==== INFORMATION
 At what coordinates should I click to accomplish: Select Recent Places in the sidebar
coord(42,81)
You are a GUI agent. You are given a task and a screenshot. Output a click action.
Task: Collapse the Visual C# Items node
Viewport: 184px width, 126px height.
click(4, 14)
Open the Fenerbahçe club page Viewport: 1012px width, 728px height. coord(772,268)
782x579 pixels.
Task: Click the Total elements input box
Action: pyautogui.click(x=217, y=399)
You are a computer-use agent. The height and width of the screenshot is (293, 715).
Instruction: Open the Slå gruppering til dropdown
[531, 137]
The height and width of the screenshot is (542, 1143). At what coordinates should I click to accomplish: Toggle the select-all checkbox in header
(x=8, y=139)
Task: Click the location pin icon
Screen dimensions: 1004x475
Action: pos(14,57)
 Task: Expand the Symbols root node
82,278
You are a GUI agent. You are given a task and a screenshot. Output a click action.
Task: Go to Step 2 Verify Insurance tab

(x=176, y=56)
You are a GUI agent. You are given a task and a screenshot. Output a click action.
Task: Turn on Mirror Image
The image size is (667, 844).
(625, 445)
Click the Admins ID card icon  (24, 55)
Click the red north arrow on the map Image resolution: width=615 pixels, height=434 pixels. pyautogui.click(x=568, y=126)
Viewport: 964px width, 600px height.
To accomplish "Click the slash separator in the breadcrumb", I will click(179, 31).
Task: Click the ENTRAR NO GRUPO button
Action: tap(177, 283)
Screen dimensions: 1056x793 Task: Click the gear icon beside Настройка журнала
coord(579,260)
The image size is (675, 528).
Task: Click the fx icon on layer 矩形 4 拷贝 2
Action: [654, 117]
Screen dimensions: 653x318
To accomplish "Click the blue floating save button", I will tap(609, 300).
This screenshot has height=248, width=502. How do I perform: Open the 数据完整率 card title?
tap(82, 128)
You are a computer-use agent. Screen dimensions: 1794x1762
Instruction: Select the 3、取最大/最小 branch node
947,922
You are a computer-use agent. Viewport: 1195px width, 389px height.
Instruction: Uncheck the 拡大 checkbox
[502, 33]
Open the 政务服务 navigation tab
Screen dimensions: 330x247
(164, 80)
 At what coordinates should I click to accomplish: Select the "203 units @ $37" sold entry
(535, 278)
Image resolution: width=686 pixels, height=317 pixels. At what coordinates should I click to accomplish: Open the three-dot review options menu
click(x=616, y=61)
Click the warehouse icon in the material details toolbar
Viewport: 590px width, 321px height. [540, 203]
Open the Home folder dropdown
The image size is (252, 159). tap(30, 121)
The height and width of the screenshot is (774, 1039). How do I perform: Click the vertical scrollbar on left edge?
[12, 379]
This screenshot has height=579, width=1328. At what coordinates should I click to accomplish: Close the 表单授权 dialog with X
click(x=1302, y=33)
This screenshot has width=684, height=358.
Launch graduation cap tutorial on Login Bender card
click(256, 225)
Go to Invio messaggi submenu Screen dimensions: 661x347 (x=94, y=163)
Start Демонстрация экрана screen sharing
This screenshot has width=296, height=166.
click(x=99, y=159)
========
PROBLEM STATEMENT: Copy all of the data exactly. Skip nothing.

WRITTEN RESPONSE:
 At what coordinates should I click to accomplish: Select Recent Places in the sidebar
coord(42,81)
You are a GUI agent. You are given a task and a screenshot. Output a click action.
Task: Collapse the Visual C# Items node
Viewport: 184px width, 126px height.
click(4, 14)
Open the Fenerbahçe club page Viewport: 1012px width, 728px height. coord(772,268)
782x579 pixels.
Task: Click the Total elements input box
Action: pyautogui.click(x=217, y=399)
You are a computer-use agent. The height and width of the screenshot is (293, 715).
Instruction: Open the Slå gruppering til dropdown
[531, 137]
The height and width of the screenshot is (542, 1143). At what coordinates should I click to accomplish: Toggle the select-all checkbox in header
(x=8, y=139)
Task: Click the location pin icon
Screen dimensions: 1004x475
Action: pos(14,57)
 Task: Expand the Symbols root node
82,278
You are a GUI agent. You are given a task and a screenshot. Output a click action.
Task: Go to Step 2 Verify Insurance tab

(x=176, y=56)
You are a GUI agent. You are given a task and a screenshot. Output a click action.
Task: Turn on Mirror Image
The image size is (667, 844).
(625, 445)
Click the Admins ID card icon  (24, 55)
Click the red north arrow on the map Image resolution: width=615 pixels, height=434 pixels. pyautogui.click(x=568, y=126)
Viewport: 964px width, 600px height.
To accomplish "Click the slash separator in the breadcrumb", I will click(179, 31).
Task: Click the ENTRAR NO GRUPO button
Action: tap(177, 283)
Screen dimensions: 1056x793 Task: Click the gear icon beside Настройка журнала
coord(579,260)
The image size is (675, 528).
Task: Click the fx icon on layer 矩形 4 拷贝 2
Action: [654, 117]
Screen dimensions: 653x318
To accomplish "Click the blue floating save button", I will tap(609, 300).
This screenshot has height=248, width=502. How do I perform: Open the 数据完整率 card title?
tap(82, 128)
You are a computer-use agent. Screen dimensions: 1794x1762
Instruction: Select the 3、取最大/最小 branch node
947,922
You are a computer-use agent. Viewport: 1195px width, 389px height.
Instruction: Uncheck the 拡大 checkbox
[502, 33]
Open the 政务服务 navigation tab
Screen dimensions: 330x247
(164, 80)
 At what coordinates should I click to accomplish: Select the "203 units @ $37" sold entry
(535, 278)
Image resolution: width=686 pixels, height=317 pixels. At what coordinates should I click to accomplish: Open the three-dot review options menu
click(x=616, y=61)
Click the warehouse icon in the material details toolbar
Viewport: 590px width, 321px height. [540, 203]
Open the Home folder dropdown
The image size is (252, 159). tap(30, 121)
The height and width of the screenshot is (774, 1039). How do I perform: Click the vertical scrollbar on left edge?
[12, 379]
This screenshot has height=579, width=1328. At what coordinates should I click to accomplish: Close the 表单授权 dialog with X
click(x=1302, y=33)
This screenshot has width=684, height=358.
Launch graduation cap tutorial on Login Bender card
click(256, 225)
Go to Invio messaggi submenu Screen dimensions: 661x347 (x=94, y=163)
Start Демонстрация экрана screen sharing
This screenshot has width=296, height=166.
click(x=99, y=159)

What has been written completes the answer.